Modal's CTO Akshat Bubna on why the infrastructure that made developers productive is exactly what AI agents need, why a single RL run can fan out to 100,000 sandboxes, and how a capital-light super-cloud with no data centers plans to serve it.

01Core Mental Model

DX Is Now AX

Modal rebuilt its SDK around agent experience, betting that the ergonomics which made humans productive make agents productive too.

why would you have an agent read through hundreds of Kubernetes files and like write YAML that's not even typed when it can basically make a couple changes in a decorator

Akshat Bubna, Latent Space
Key Insight
The pitch quietly reframes lock-in fear: an agent that edits one typed decorator instead of hundreds of untyped YAML files fails less and self-corrects faster, so 'good agent experience' is really just a lower error surface for a non-human operator.

02Origin Story

Sandboxes, Two Years Early

Modal shipped agent sandboxes in May 2023 and watched them sit quiet for two years before the agent wave made them essential.

we built sandboxes in May of 2023 before anyone was even knew this was going to be a thing.

Akshat Bubna, Latent Space
Key Insight
Building the right primitive before the market exists looks like dead weight, because the first demo, an agent looping on itself, diverged after roughly ten iterations on models that weren't post-trained for it, but it means the capacity, APIs, and muscle memory are already there when demand finally arrives.

03The Technical Heart

RL Is Insanely Bursty

A single reinforcement-learning run can fan out to 100,000 sandboxes at once, making elastic scale-from-zero the workload's hardest requirement.

RL is insanely bursty.

Akshat Bubna, Latent Space
Key Insight
Reinforcement learning inverts the classic serving problem: instead of steady traffic you get violent spikes, so the moat isn't raw GPU access but scaling from zero to around 1,500 GPUs in a single region fast, which is why Modal snapshots GPU state to make the next cold start cheap.

04Inference, Demystified

Accept Length, Not Faster Kernels

The real inference speedup comes from a draft model whose guesses survive verification, not from shaving microseconds off kernels.

people talk a lot about we made these kernels faster and whatnot but improving kernel only give you like a few percentage points of improvement and increasing accept length literally is a multiplicative decrease in like 2 to 4x without much head-on performance.

Akshat Bubna, Latent Space
Key Insight
Kernel work is additive and capped; accept length is multiplicative because a longer accepted block turns memory-bandwidth-bound single-token decoding into compute-efficient batched verification, the same roofline logic that governs the rest of GPU serving.

05The Business Model

A Super-Cloud With No Data Centers

Modal owns no hardware, running across 17 cloud providers behind its own reliability layer so a dead GPU never reaches the user.

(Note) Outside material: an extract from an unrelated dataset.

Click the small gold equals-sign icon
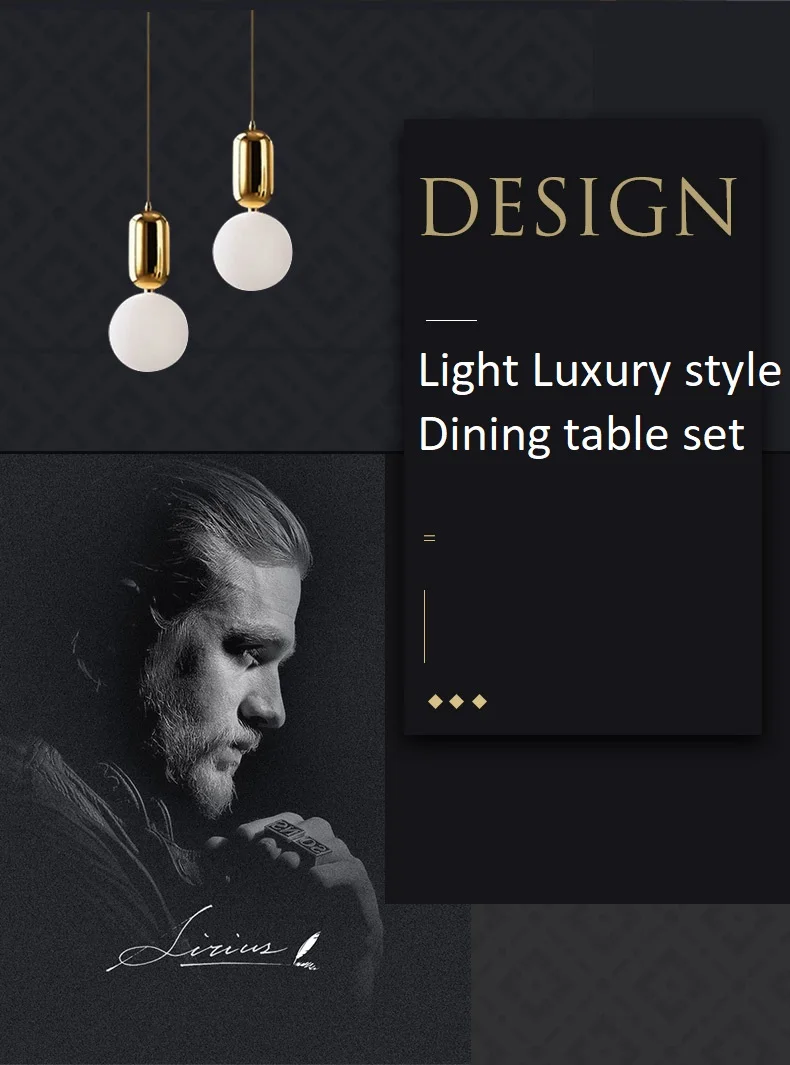The height and width of the screenshot is (1065, 790). pos(429,538)
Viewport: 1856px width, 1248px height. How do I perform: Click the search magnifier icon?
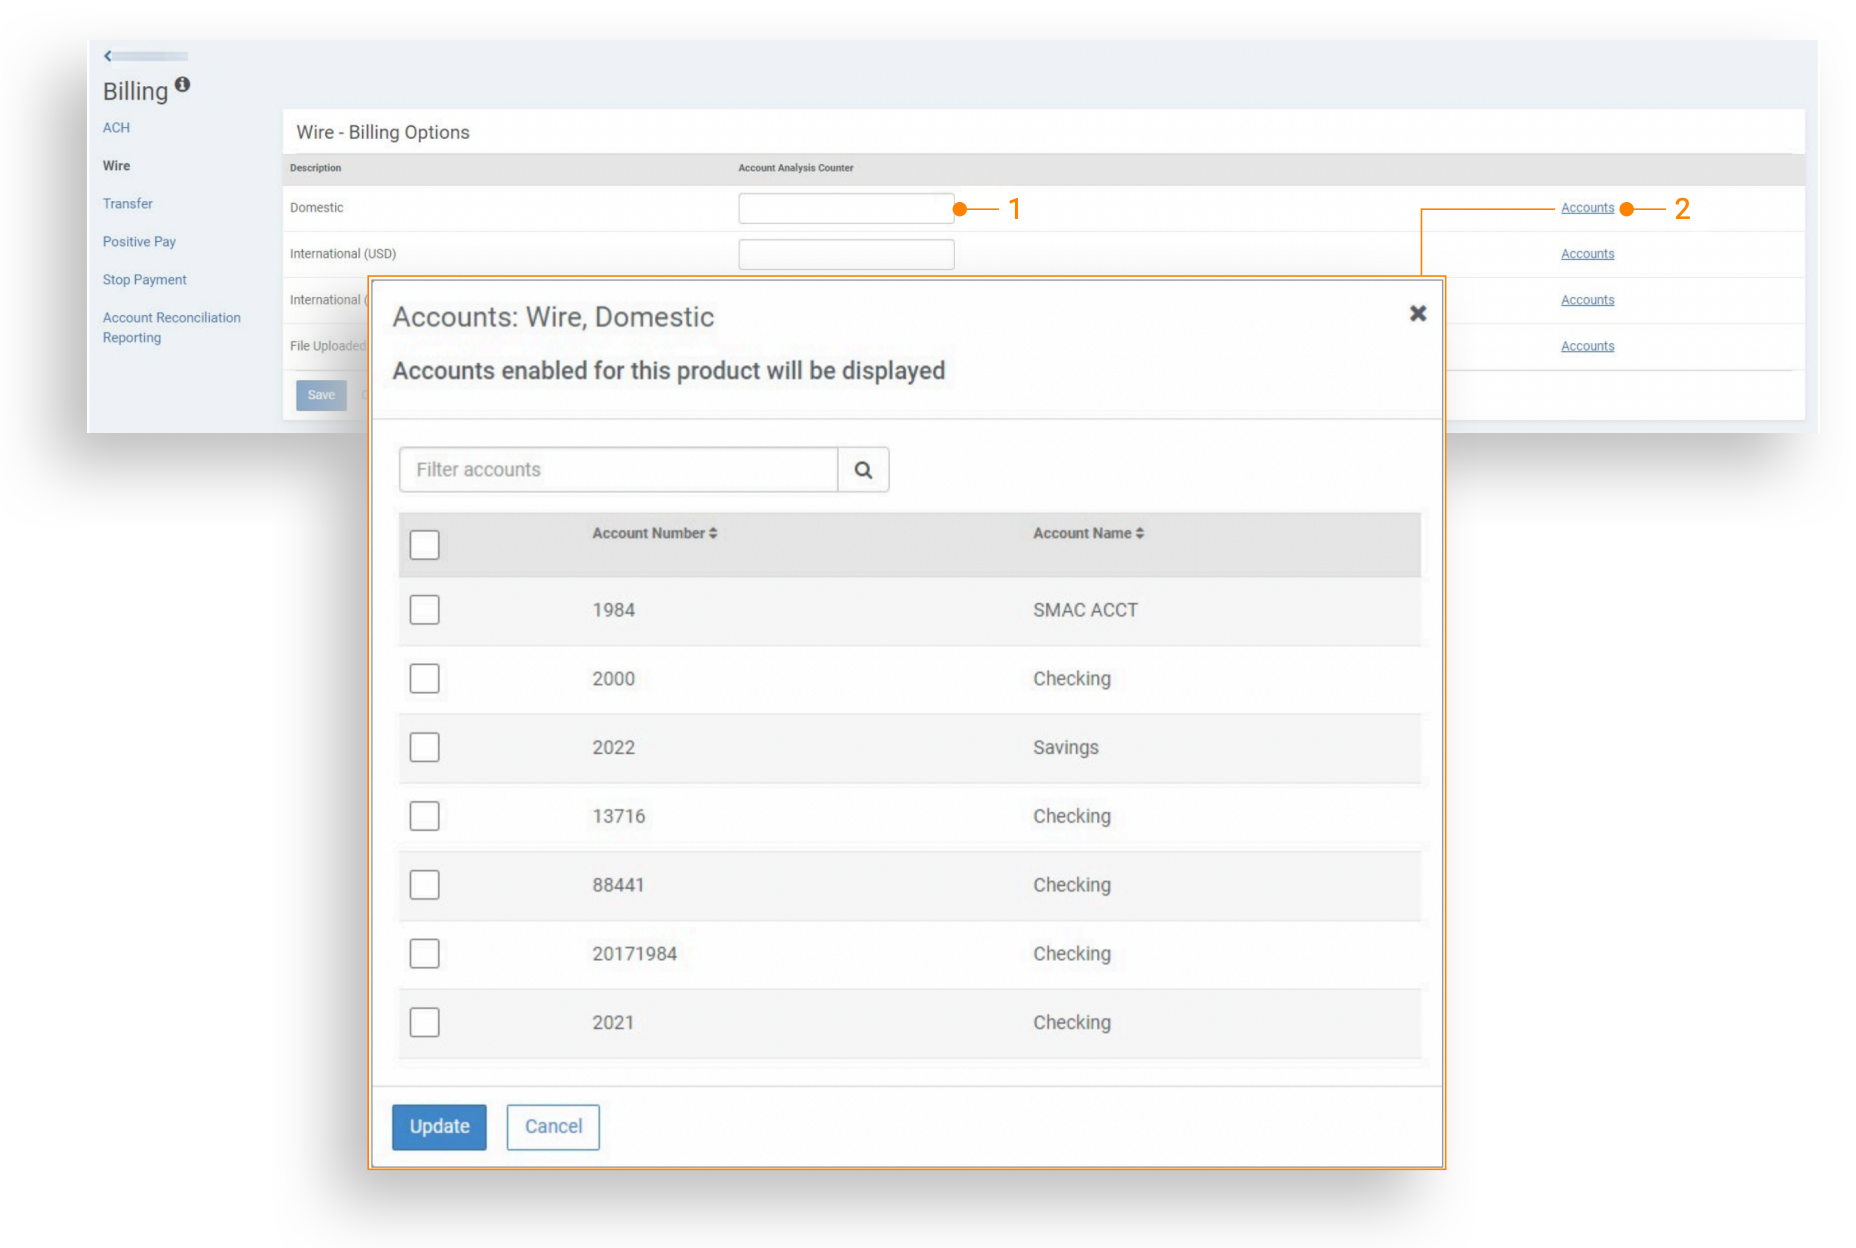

being capital light and focusing on the software helps us move really fast.

Akshat Bubna, Latent Space
Key Insight
Staying capital-light while other companies build the data centers is a deliberate wedge: the reliability layer that hides a GPU 'falling off the bus' lets Modal safely tap cheaper, flakier capacity across 17 providers that a customer couldn't reliably use on their own.

06The Macro Shift

The Inference Inflection

As agents constantly block on CPU work, the old 8-to-1 GPU-to-CPU ratio is collapsing toward 1-to-1.

it used to be like let's call 8:1 GPU to CPU and now it's more like 1:1

Latent Space
Key Insight
When the bottleneck ping-pongs between GPU and CPU on every agent step, keeping the two far apart wastes both, which is the physical reason 'collocate everything' has turned from a nice-to-have into an infrastructure requirement.

07Where He Pushes Back

Agents Need Hard Boundaries

Bubna is skeptical of LLM-mediated permissions at the sandbox level, insisting on hard guardrails with softer ones layered on top.

I'm skeptical of LM mediated permission for stuff that is at the sandbox level because you do want hard boundaries.

Akshat Bubna, Latent Space
Key Insight
It's a security stance dressed as an infra opinion: an LLM asked to police its own egress can be talked out of the rule, so the sandbox enforces the exfiltration limit in the kernel and leaves the model only the soft, revocable decisions.